▸ Your instructions:
A verbatim copy of each record is required.

== Dataset excerpts

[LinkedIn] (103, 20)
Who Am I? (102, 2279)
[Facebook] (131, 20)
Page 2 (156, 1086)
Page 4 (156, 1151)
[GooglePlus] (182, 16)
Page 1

====

▸ Result of the exercise:
[LinkedIn] (103, 20)
Who Am I? (102, 2279)
[Facebook] (131, 20)
Page 2 (156, 1086)
Page 4 (156, 1151)
[GooglePlus] (182, 16)
Page 1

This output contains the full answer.